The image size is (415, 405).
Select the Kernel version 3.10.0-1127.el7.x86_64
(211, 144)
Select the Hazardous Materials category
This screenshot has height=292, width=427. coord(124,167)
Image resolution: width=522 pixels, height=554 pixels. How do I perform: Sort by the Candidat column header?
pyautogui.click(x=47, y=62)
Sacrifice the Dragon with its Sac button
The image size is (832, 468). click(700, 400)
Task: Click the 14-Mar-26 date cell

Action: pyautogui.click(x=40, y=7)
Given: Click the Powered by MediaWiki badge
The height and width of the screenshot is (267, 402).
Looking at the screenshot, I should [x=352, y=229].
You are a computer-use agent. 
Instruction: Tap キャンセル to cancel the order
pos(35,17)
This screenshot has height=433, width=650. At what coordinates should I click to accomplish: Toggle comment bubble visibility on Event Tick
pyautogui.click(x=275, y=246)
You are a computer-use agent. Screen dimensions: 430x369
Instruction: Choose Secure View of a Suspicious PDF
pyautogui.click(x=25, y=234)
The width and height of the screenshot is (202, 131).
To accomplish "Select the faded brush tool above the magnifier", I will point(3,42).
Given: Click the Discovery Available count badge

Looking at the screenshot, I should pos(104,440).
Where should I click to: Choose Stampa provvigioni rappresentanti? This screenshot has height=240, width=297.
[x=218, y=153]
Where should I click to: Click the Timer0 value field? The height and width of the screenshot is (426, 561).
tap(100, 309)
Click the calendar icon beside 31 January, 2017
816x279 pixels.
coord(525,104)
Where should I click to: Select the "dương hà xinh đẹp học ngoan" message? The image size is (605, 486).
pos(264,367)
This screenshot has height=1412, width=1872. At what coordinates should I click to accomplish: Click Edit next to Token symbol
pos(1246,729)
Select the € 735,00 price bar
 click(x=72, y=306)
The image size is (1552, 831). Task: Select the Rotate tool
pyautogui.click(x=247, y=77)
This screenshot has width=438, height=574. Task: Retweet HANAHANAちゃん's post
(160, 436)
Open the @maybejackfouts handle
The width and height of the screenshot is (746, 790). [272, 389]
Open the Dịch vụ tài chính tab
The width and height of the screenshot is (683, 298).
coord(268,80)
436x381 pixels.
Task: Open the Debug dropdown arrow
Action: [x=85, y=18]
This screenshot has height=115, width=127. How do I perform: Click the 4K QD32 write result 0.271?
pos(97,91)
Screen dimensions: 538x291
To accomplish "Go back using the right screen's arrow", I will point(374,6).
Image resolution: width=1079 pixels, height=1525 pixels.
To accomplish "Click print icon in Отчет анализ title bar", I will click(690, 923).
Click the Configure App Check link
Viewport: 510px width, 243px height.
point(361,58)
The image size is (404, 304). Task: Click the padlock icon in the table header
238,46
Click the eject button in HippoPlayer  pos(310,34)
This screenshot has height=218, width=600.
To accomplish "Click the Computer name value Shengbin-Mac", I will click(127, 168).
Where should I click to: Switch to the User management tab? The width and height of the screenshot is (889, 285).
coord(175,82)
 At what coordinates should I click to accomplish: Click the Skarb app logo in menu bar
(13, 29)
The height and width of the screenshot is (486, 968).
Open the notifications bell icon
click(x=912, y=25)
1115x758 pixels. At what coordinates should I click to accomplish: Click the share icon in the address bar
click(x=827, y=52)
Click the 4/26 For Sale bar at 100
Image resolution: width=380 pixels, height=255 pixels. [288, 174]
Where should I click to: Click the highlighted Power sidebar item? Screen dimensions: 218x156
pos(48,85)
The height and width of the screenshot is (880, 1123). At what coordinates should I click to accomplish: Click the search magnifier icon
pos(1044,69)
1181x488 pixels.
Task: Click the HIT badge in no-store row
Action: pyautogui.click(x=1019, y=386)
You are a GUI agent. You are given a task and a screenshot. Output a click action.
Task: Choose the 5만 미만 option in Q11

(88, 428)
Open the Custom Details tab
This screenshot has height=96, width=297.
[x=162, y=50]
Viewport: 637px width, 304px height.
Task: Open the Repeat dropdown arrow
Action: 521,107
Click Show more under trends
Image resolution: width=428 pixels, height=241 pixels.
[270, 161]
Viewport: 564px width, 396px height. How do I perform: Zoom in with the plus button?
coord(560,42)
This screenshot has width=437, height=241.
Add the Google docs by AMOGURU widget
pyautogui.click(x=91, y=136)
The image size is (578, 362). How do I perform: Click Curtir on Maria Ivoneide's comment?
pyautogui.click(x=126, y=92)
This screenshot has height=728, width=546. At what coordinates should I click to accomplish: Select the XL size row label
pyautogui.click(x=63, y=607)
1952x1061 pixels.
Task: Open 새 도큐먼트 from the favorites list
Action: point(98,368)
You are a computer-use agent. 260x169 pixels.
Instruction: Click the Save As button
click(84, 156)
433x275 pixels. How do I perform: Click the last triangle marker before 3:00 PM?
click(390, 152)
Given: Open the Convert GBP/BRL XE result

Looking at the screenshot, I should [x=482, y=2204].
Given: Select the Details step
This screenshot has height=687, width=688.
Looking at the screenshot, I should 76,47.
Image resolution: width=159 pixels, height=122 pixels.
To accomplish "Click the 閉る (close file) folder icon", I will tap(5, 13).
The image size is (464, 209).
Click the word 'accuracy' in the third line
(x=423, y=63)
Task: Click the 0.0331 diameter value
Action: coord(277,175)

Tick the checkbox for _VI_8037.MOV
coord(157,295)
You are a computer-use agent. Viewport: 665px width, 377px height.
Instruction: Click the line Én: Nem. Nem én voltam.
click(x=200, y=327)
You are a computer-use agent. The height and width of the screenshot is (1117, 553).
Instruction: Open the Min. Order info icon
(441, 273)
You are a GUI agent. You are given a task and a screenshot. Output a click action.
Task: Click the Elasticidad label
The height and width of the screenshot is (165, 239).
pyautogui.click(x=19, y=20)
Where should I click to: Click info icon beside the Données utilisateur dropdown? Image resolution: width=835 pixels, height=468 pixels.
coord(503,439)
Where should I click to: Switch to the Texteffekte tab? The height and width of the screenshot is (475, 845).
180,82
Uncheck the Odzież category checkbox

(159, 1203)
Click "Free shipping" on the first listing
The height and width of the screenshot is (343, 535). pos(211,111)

--------

## WORK REQUIRED:
Among the entries above, how many lines have the string "agent" in them? Only the number should be given.

## TASK RESPONSE:
7